Over 50% of Car Dealers Posted Losses in First Half of Year, Only 30% Met Sales Targets
New car sales continue to face pressure, and the proportion of loss-making automobile dealers has expanded. Recently, the China Automobile Dealers Association released a report on the survival status of automobile dealers nationwide for the first half of 2025, which shows that in the first half of the year, the proportion of loss-making dealers rose to 52.6%, the proportion breaking even was 17.5%, and the proportion making a profit was 29.9%.
Dealers of independent new energy vehicle (NEV) brands are performing better than those of traditional fuel vehicle brands. The profit and loss situation for independent NEV brand dealers is as follows: 42.9% are profitable, 22.7% are breaking even, and 34.4% are operating at a loss. In contrast, for traditional fuel vehicle brand dealers, 25.6% are profitable, 15.8% are breaking even, and 58.6% are operating at a loss.
Image source: China Automobile Dealers AssociationThe survey also showed that in the first half of the year, only 30.3% of dealers achieved their sales targets. Dealers with a target completion rate below 70% accounted for 29.0%, while those with a target completion rate above 70% but below 100% accounted for 40.7%.
Image source: China Automobile Dealers AssociationFrom the perspective of brand groups, luxury brands have a slightly better target completion rate compared to joint venture brands and independent brands. Among joint venture brands, the proportion of dealers who completed 70% or less of their targets is higher than that of luxury/import brands and independent brands.
The survey shows that in the first half of the year, 74.4% of car dealers experienced varying degrees of price inversion, and 43.6% of car dealers had a price inversion of more than 15%.
The China Automobile Dealers Association analyzed that severe price inversion has eroded dealers’ cash flow, resulting in widespread reports of financial pressure among dealers. In particular, dealers of traditional fuel vehicle brands are suffering significant losses in their new car business due to price inversion. Independent new energy vehicle brand dealers mainly face pressures such as low after-sales output value and long investment payback periods.
Looking ahead to 2025, dealers' overall outlook is for slight growth or stability, but their expectations for growth are lower than those at the end of last year. Approximately 49% of dealers believe that annual sales will increase, while the proportion of dealers expecting a decline has slightly risen compared to 2024.
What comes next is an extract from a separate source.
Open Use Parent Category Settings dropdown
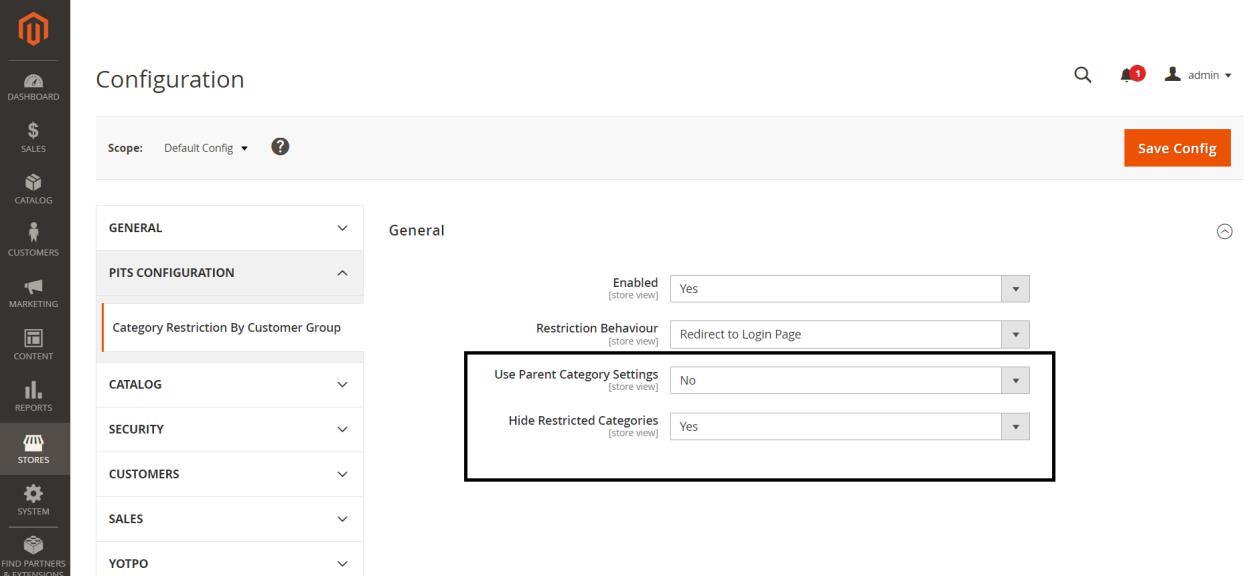 click(x=849, y=380)
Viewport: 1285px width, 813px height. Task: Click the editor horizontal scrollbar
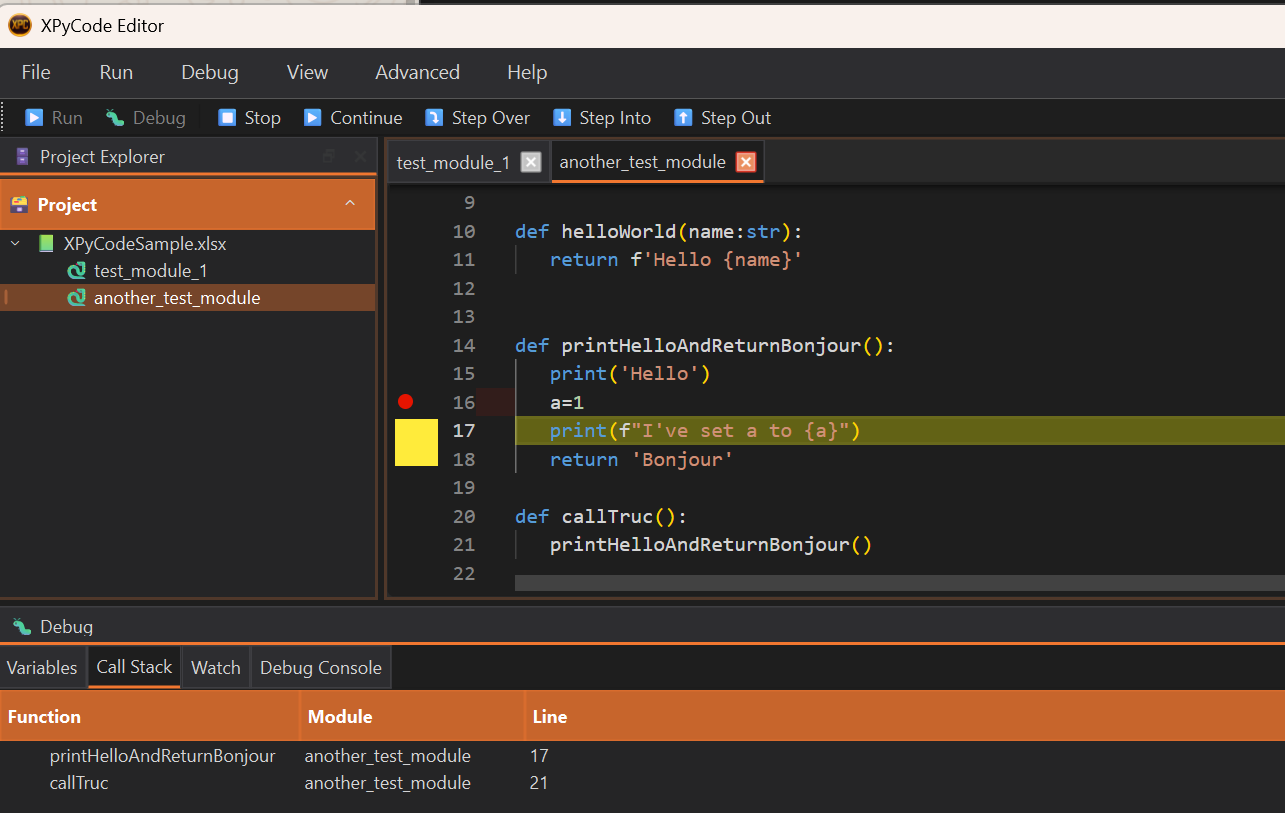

The nationwide survey on the survival status of car dealers was officially launched in July 2025. After more than a month of collecting questionnaires, the survey covered 4S stores under large and medium-sized car dealer groups, as well as small groups and single stores, with a total of 936 valid questionnaires recovered.
The survey results show that the overall satisfaction score of car dealers is 64.7 points, which has significantly decreased compared to the end of 2024. The core issues are the increasing price inversion and intensified financial pressures, among other compounded operational pressures. Additionally, dealers reported that the rewards from manufacturers for achieving basic targets have shrunk, leading to a severe imbalance between effort and reward. Therefore, dealers' satisfaction with the manufacturers has significantly declined.
In early July this year, the four major associations of the Yangtze River Delta jointly issued a "Letter Requesting Automakers to Improve the Operating Difficulties of Automobile Dealers in the Yangtze River Delta Region," which mentioned that automobile dealerships in the Yangtze River Delta are generally facing severe challenges such as high inventory levels, disorderly market competition, and an increased risk of corporate capital chain rupture.